‘FROZEN’ BROADWAY
‘Frozen’ on stage: Kid fun, but lacks in feeling
DENVER — A vista of the pressures faced by Disney Theatrical Productions fills the lobby of the Denver Center for the Performing Arts: Hundreds of bubbly children and unabashed adults dressed as Elsa, Anna, even the rotund sidekick Olaf. Deliver the franchise, these cosplaying, premium-ticket punters seem silently to cry. We want Sven the Reindeer! Bring on the ice crystals and the power ballads! “Let-It-Go-OO-O-Ohhh.”
And a few minutes later, when Caissie Levy belts out that song, when she dares to craft and hold that breath for a millisecond before the “Go” and make Elsa’s icy catharsis her own, half the theater just beats her to the note.

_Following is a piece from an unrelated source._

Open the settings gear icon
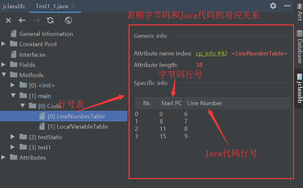 (273, 6)
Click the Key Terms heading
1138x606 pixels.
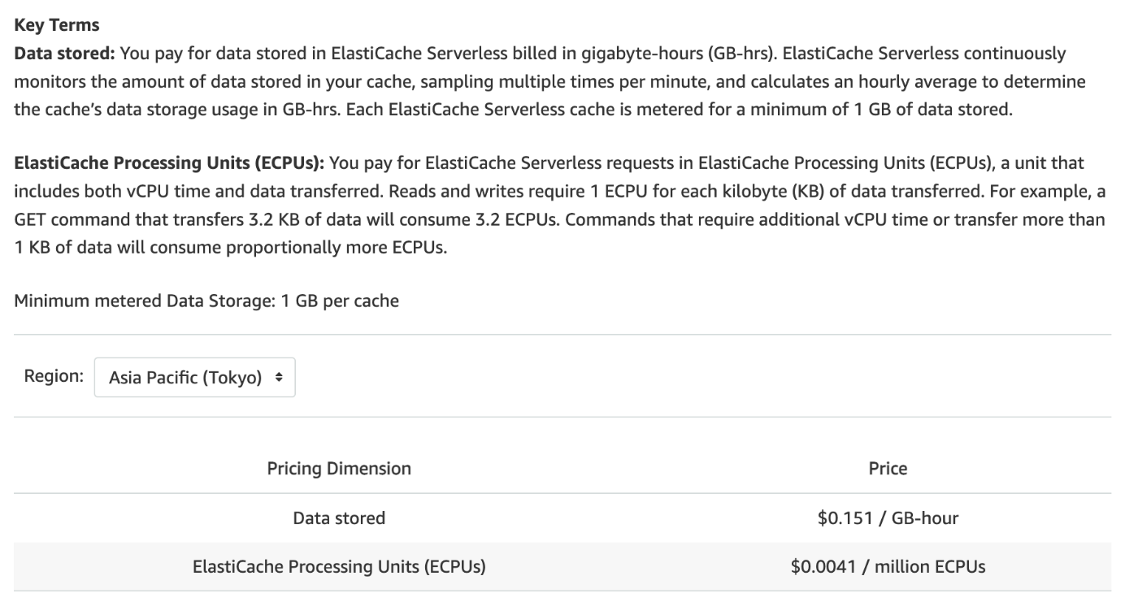pyautogui.click(x=57, y=25)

For just a second on Wednesday night, Levy’s eyes flashed with the realization that befalls all wise actors playing Disney royalty: The characters are not fully theirs to own.
“Frozen,” the 2013 animated movie loosely based on Hans Christian Andersen’s “The Snow Queen,” has grossed well over a billion dollars worldwide. Tickets to Denver’s seven-week tryout of the musical adaptation (headed to Broadway this February) are commanding hundreds on StubHub. “Do no harm” wouldn’t just be a forgivable mantra, you could argue it’s a fiduciary duty to Disney shareholders. And no harm is done.

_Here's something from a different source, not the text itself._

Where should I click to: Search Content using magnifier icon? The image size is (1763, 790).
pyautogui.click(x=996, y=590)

But theater also comes with its own responsibilities to the art form, to give audiences a shove into the deep, the profound, the personal, which is where we all want to go, especially when young. This currently is a very cautious and emotionally underwhelming show.

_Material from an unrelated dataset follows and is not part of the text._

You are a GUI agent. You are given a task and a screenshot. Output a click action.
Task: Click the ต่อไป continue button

“Frozen,” the Broadway musical, features music and lyrics by Kristen Anderson-Lopez and Robert Lopez and a book by Jennifer Lee (all three worked on the movie) and is firmly aimed at the family market. There is no profanity, nary a hint of sexual suggestion and few ironic winks for adults. Director Michael Grandage’s production takes no bold leaps. The two leads — Levy as wound-tight Elsa and Patti Murin as her warm-centered sister Anna — are fine performers both. The hunky guys (John Riddle is Hans and Jelani Alladin is Kristoff) are aware their names are not on the marquee, which is sometimes good — since “Frozen” is about sisters, not lovers — and sometimes not. There’s a funny comic turn from Kevin Del Aguila, singing a droll new Act 2 opener called “Hygge,” a spoof about those smug Northern Europeans.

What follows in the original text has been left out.